ASSIGNMENT
Every line below should be copied out exactly.

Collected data

————————

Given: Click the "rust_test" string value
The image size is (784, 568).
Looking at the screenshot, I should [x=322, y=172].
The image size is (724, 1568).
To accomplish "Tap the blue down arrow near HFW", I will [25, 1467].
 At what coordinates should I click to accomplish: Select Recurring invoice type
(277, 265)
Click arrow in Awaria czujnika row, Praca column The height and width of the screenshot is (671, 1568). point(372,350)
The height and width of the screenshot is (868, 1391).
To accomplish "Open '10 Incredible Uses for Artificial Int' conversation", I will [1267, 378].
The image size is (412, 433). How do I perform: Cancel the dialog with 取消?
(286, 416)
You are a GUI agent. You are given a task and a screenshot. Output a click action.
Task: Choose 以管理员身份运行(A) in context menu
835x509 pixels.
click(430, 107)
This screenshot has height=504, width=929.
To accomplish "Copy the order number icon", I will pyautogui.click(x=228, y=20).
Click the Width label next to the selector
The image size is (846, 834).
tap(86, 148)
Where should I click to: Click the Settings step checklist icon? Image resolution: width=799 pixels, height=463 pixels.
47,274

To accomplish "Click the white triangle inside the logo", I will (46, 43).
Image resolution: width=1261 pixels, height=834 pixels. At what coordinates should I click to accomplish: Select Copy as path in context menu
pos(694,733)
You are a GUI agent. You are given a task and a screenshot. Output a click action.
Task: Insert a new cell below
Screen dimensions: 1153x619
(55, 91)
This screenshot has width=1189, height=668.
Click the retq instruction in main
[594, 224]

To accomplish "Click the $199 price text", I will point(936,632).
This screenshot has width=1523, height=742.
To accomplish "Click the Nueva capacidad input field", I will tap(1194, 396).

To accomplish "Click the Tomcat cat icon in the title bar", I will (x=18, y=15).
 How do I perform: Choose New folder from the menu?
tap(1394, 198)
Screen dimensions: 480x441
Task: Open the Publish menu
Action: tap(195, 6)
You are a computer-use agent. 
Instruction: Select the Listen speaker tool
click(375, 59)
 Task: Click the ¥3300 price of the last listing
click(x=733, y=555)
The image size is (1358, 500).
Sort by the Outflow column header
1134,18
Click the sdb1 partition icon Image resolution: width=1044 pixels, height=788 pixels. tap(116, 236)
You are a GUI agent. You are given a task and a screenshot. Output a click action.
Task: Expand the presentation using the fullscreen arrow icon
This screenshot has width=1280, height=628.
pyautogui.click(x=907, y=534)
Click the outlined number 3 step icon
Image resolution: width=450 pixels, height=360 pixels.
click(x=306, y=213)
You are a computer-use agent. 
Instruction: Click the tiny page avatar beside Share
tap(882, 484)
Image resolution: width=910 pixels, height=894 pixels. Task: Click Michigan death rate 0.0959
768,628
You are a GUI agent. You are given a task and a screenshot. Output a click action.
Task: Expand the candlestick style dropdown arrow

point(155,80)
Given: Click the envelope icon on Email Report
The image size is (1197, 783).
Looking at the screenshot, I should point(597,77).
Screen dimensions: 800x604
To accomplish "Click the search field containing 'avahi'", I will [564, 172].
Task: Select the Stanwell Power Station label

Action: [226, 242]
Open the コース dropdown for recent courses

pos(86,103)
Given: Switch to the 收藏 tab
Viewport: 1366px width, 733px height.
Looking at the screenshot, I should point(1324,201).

————————

FINISHED EXERCISE
Given: Click the "rust_test" string value
The image size is (784, 568).
Looking at the screenshot, I should [x=322, y=172].
The image size is (724, 1568).
To accomplish "Tap the blue down arrow near HFW", I will [25, 1467].
 At what coordinates should I click to accomplish: Select Recurring invoice type
(277, 265)
Click arrow in Awaria czujnika row, Praca column The height and width of the screenshot is (671, 1568). point(372,350)
The height and width of the screenshot is (868, 1391).
To accomplish "Open '10 Incredible Uses for Artificial Int' conversation", I will [1267, 378].
The image size is (412, 433). How do I perform: Cancel the dialog with 取消?
(286, 416)
You are a GUI agent. You are given a task and a screenshot. Output a click action.
Task: Choose 以管理员身份运行(A) in context menu
835x509 pixels.
click(430, 107)
This screenshot has height=504, width=929.
To accomplish "Copy the order number icon", I will pyautogui.click(x=228, y=20).
Click the Width label next to the selector
The image size is (846, 834).
tap(86, 148)
Where should I click to: Click the Settings step checklist icon? Image resolution: width=799 pixels, height=463 pixels.
47,274

To accomplish "Click the white triangle inside the logo", I will (46, 43).
Image resolution: width=1261 pixels, height=834 pixels. At what coordinates should I click to accomplish: Select Copy as path in context menu
pos(694,733)
You are a GUI agent. You are given a task and a screenshot. Output a click action.
Task: Insert a new cell below
Screen dimensions: 1153x619
(55, 91)
This screenshot has width=1189, height=668.
Click the retq instruction in main
[594, 224]

To accomplish "Click the $199 price text", I will point(936,632).
This screenshot has width=1523, height=742.
To accomplish "Click the Nueva capacidad input field", I will tap(1194, 396).

To accomplish "Click the Tomcat cat icon in the title bar", I will (x=18, y=15).
 How do I perform: Choose New folder from the menu?
tap(1394, 198)
Screen dimensions: 480x441
Task: Open the Publish menu
Action: tap(195, 6)
You are a computer-use agent. 
Instruction: Select the Listen speaker tool
click(375, 59)
 Task: Click the ¥3300 price of the last listing
click(x=733, y=555)
The image size is (1358, 500).
Sort by the Outflow column header
1134,18
Click the sdb1 partition icon Image resolution: width=1044 pixels, height=788 pixels. tap(116, 236)
You are a GUI agent. You are given a task and a screenshot. Output a click action.
Task: Expand the presentation using the fullscreen arrow icon
This screenshot has width=1280, height=628.
pyautogui.click(x=907, y=534)
Click the outlined number 3 step icon
Image resolution: width=450 pixels, height=360 pixels.
click(x=306, y=213)
You are a computer-use agent. 
Instruction: Click the tiny page avatar beside Share
tap(882, 484)
Image resolution: width=910 pixels, height=894 pixels. Task: Click Michigan death rate 0.0959
768,628
You are a GUI agent. You are given a task and a screenshot. Output a click action.
Task: Expand the candlestick style dropdown arrow

point(155,80)
Given: Click the envelope icon on Email Report
The image size is (1197, 783).
Looking at the screenshot, I should point(597,77).
Screen dimensions: 800x604
To accomplish "Click the search field containing 'avahi'", I will [564, 172].
Task: Select the Stanwell Power Station label

Action: [226, 242]
Open the コース dropdown for recent courses

pos(86,103)
Given: Switch to the 收藏 tab
Viewport: 1366px width, 733px height.
Looking at the screenshot, I should point(1324,201).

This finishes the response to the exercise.